Published on 07 November 2019

Can information that derives from a public sports event be subject to an obligation of confidentiality to the event organiser?

The key takeaway

Although the information was visible to potentially thousands of people, the Court found that the information was confidential because there was a substantial commercial value in the information and a company/person had the ability to control its dissemination via exclusive channels so as to exploit that value.

The background

The Racing Partnership Ltd (TRP) produced live betting and horse racing data collated at racecourses under agreements with the course owners and sold it to off-course bookmakers. Arena Leisure Ltd (Arena) was the owner of six racecourses (the Arena Racecourses). 
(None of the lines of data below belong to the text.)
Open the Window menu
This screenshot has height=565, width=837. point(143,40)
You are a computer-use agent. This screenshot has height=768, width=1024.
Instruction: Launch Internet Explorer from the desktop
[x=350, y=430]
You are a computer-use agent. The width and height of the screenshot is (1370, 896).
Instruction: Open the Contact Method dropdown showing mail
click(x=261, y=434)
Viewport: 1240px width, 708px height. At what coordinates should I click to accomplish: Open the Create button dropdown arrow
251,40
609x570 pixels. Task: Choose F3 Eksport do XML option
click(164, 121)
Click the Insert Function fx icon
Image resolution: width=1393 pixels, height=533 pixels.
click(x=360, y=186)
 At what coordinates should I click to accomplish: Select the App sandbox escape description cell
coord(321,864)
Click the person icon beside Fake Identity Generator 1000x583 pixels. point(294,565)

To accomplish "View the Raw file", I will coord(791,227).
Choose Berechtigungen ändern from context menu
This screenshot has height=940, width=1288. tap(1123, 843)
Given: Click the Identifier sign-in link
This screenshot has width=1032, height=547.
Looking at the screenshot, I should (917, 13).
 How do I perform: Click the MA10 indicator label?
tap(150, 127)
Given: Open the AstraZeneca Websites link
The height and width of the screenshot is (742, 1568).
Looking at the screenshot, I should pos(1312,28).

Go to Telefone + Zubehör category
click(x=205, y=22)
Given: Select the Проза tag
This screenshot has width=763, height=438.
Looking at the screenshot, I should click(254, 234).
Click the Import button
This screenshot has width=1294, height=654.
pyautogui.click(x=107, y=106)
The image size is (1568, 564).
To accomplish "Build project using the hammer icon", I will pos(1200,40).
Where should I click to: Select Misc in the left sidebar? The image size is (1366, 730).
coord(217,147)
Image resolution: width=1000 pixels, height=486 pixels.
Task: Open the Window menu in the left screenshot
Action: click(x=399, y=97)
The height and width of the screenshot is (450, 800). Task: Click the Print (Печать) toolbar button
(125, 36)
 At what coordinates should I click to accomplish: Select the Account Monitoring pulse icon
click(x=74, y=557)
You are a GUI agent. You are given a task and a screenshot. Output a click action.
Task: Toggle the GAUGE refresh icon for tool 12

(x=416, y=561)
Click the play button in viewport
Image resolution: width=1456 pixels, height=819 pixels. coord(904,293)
Until 1 January 2017, Sports Information Services Ltd (SIS) had the right, under an agreement with Arena, to collate and distribute race-day data (such as changes in jockeys and state of the course) and Betting Shows (ie Betting Prices when transmitted off-course) from the Arena Racecourses. 

After January 2017, SIS continued to provide information comprising of race-day data to two major off-course bookmakers, Ladbrokes Coral and Betfred. SIS obtained that information from the Tote (Successor Company) Ltd (the Tote). The Tote had permission to collect race-day data, but this was only for a pool betting service.

TRP and Arena claimed against SIS for: infringement of copyright; infringement of database right; breach of contract; and breach of confidence. 

The decision

The judge held that the race-day data had the necessary quality of confidence. Despite the fact that the information was publically available, the ability to collect it and distribute it could be and was limited by Arena. 

The Court took into account the commercial value of the information and relied on the decision in Douglas v Hello! Ltd (No.3) [2008]. The Court was satisfied that the information had been imparted with an obligation of confidence and that SIS did or should have known that confidentiality attached to it and that there was an unauthorised use of this information. 

Why is this important?

According to the Court, what mattered was whether the collection and dissemination of the information could be controlled. If so, an obligation of confidence could be imposed and the commercial value of the disclosure of that information protected.

This confirms that event organisers have the ability to protect the value of their information against unauthorised distribution. 

Any practical tips?

If you are operating restricted access events and/or have information that you license or distribute, you should have contractual terms to control how your information may be used and confirm that such information is confidential and that further disclosure or use is not permitted.